2024年1月2日の羽田空港のJAL機と海保機の衝突事故をニュースで見て、驚いたことがあります。


鉄道は列車同士の衝突を避けるため、「閉そく方式」という制御システムを用いています。線路をいくつもの区間に分けて、一つの閉そく区間に1編成の列車しか進入出来ないように、各閉そく区間の始点に信号機を設け、先の閉そく区間に列車がある場合は、停止信号を現示する方法です。もちろん、ヒューマンエラーで信号を見落としたりすることも想定して、列車を自動的に停止させたり、減速させたりする仕組みも組み込まれています。


普段、鉄道の警備現場で働いている私にとって、閉そく方式というのはあまりに当たり前で列車の安全運行上不可欠なものですので、空港の滑走路も同様の仕組みになっていると思っていました。

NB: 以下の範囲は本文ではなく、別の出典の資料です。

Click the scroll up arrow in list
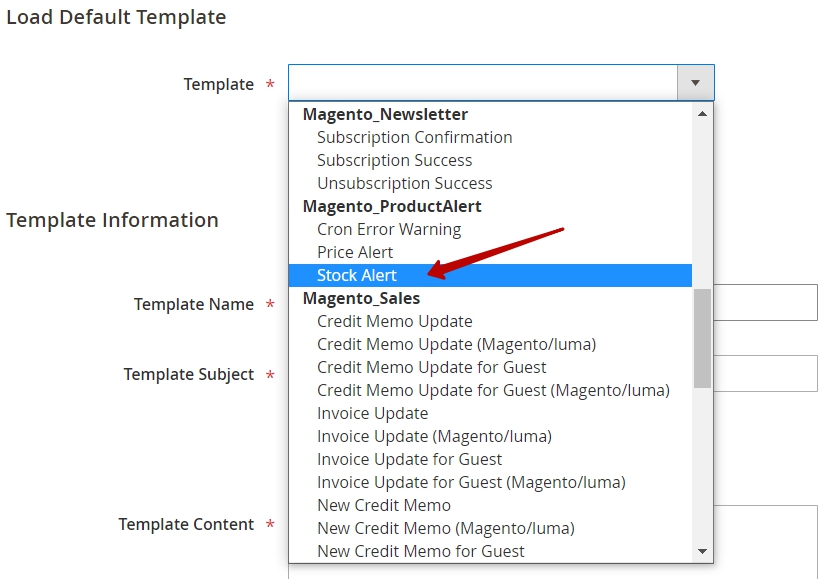 point(702,114)
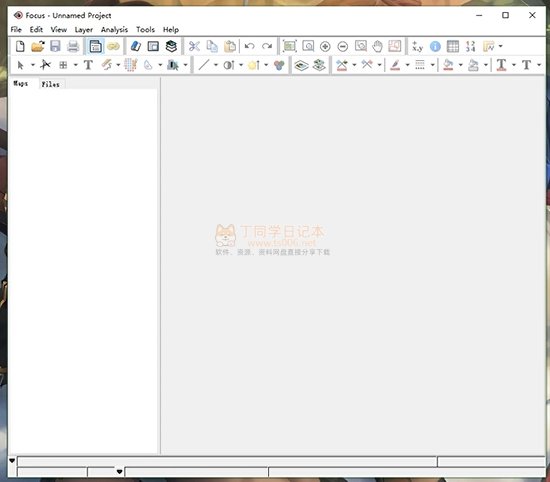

ところが、空港の管制オペレーションは、簡単に言うと、

「入っていいかな?」

「入っていいよ」

「入るよ」

という無線のやり取りのみで、超過密なフライトスケジュールを捌いているのです。


よく今まで事故が起きなかったなと思い、運輸安全委員会の事故調のレポートを調べてみると、一つの滑走路に複数の飛行機が進入または侵入しそうになった重大インシデントが、2022年度だけで4回発生していました。


事故は防ごうと思えば、防げたのではないでしょうか。ヒューマンエラーの発生を前提とした安全確保の仕組みが導入されるべきだと、強く思います。


そしてそれが、災害救援という尊い業務に向かおうとして事故に犠牲になった方々へのせめてもの償いになるのではないでしょうか。